Is cold therapy really efficient after knee arthroplasty?


Kuyucu E., Bülbül M., KARA A., Koçyiğit F., Erdil M.

Annals of Medicine and Surgery, cilt.4, sa.4, ss.475-478, 2015 (Scopus) identifier identifier identifier

  • Yayın Türü: Makale / Tam Makale
  • Cilt numarası: 4 Sayı: 4
  • Basım Tarihi: 2015
  • Doi Numarası: 10.1016/j.amsu.2015.10.019
  • Dergi Adı: Annals of Medicine and Surgery
  • Derginin Tarandığı İndeksler: Scopus
  • Sayfa Sayıları: ss.475-478
  • Anahtar Kelimeler: Cryotherapy, Arthroplasty, Replacement, Knee
  • İstanbul Medipol Üniversitesi Adresli: Evet

Özet

Introduction: Knee arthroplasty is a frequently used surgery. The purpose of this study is to evaluate the effects of cold therapy after knee arthroplasty.
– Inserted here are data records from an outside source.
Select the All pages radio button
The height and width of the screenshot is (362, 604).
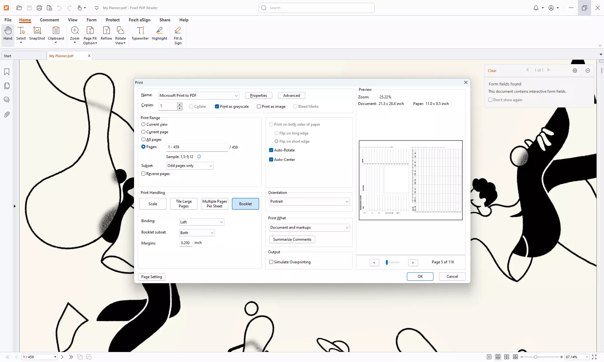coord(144,140)

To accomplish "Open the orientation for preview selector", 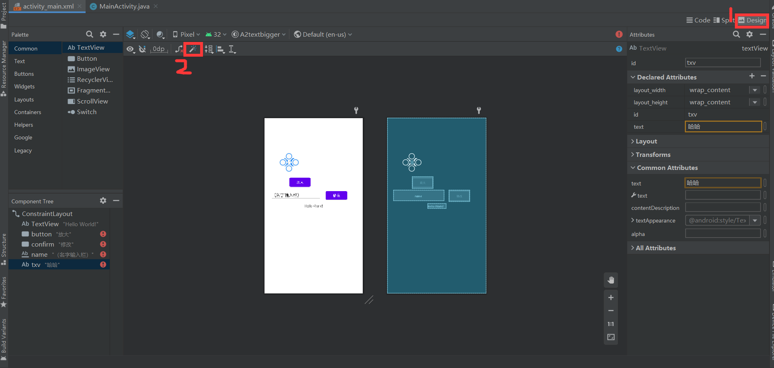I will pos(145,34).

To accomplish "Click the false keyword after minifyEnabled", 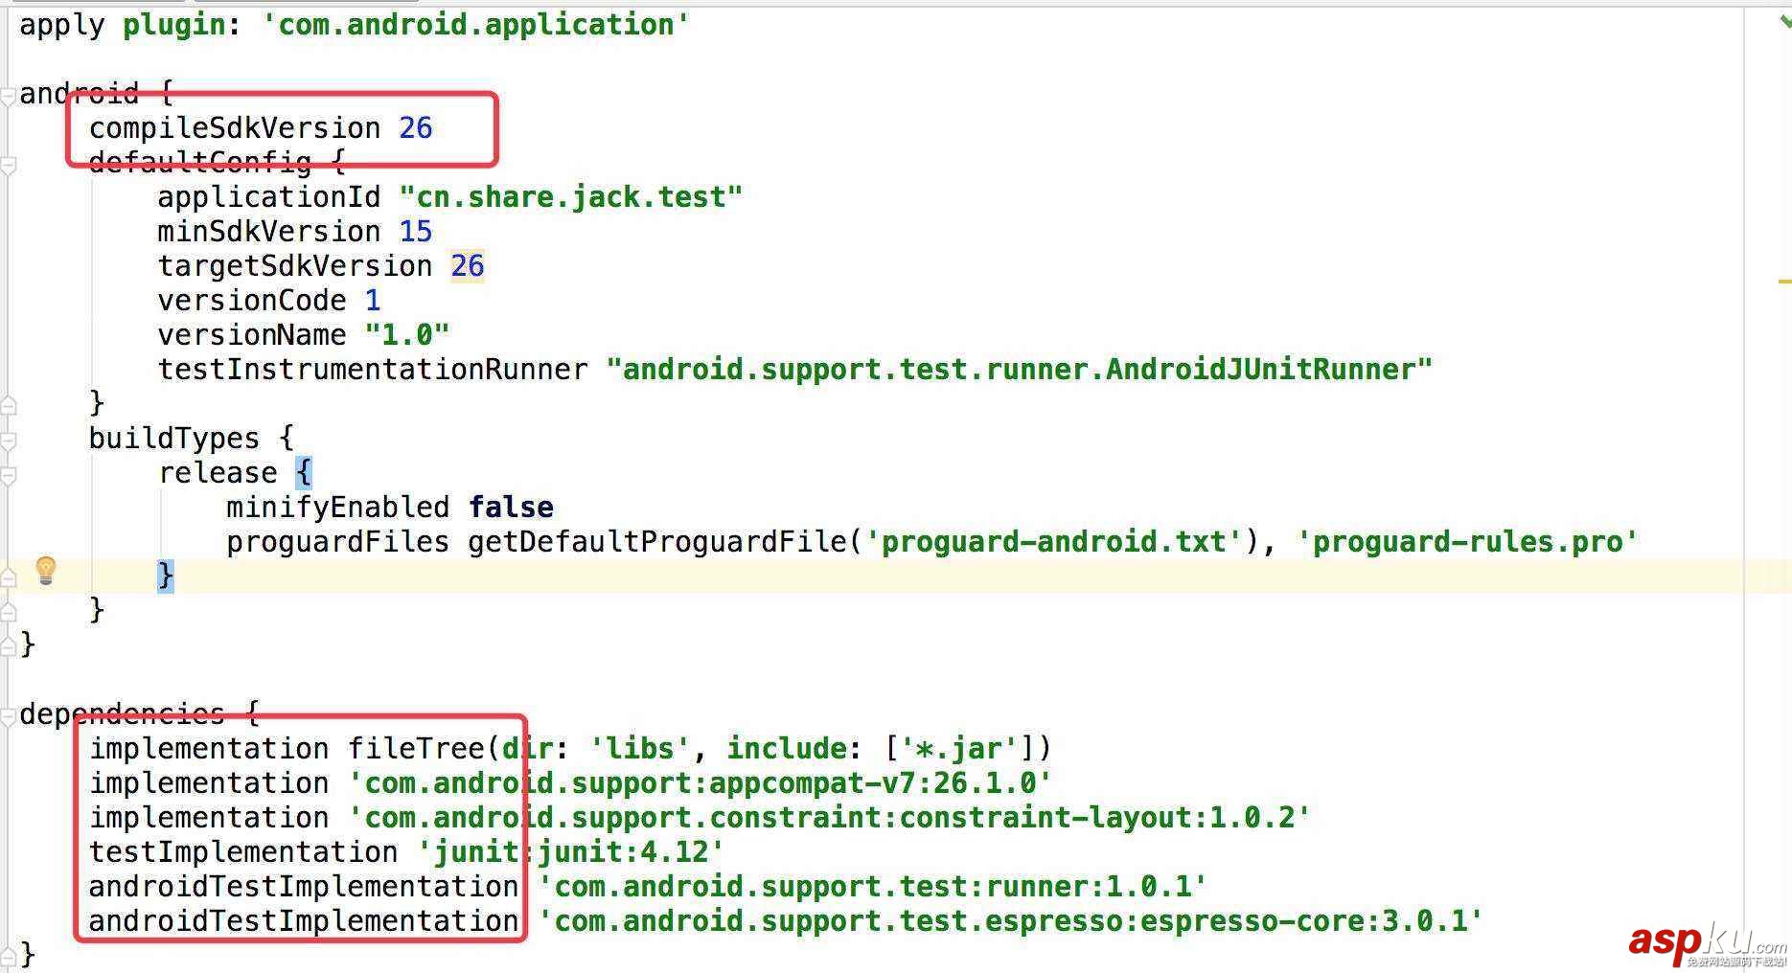I will [510, 507].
Methods: 60 patients who were operated in our clinic between the years 2013 and 2014 were evaluated prospectively, and the patients were randomized into two groups. The cold therapy by Cryo/Cuff application was started 2 h before the surgery in Group-2 patients; it was repeated in a postoperative 6th hour and continued for postoperative four days. We analyzed the visual analog scales (VAS) for pain, Knee Society Scores (KSS), hemoglobin, and bleeding parameters. Results: The data of the group that did not receive the Cryo/Cuff application (Group-1) are as follows; the number of the patients was 33; the mean age value was 68,4 (53-78). Group-2 data was as follows; the number of the patients was 27; the mean age value was 67.2 years (range 57-78). The mean KSS scores of the patients increased from 79.6 (75-83) and to 90.5 (88-92) postoperatively (p < 0.05). Discussion: In our study, the pain and functional knee scores of the patients who received Cryo/Cuff application were significantly different and as expected, the use of analgesics was much lower. Cryotherapy did not affect the amount of bleeding during the surgery (p > 0.05), which was not reported previously in the literature. Conclusion: After knee arthroplasty, the preoperative and postoperative use of cryotherapy is effective in terms of the pain control and functional knee scores without a significant change in surgical blood loss.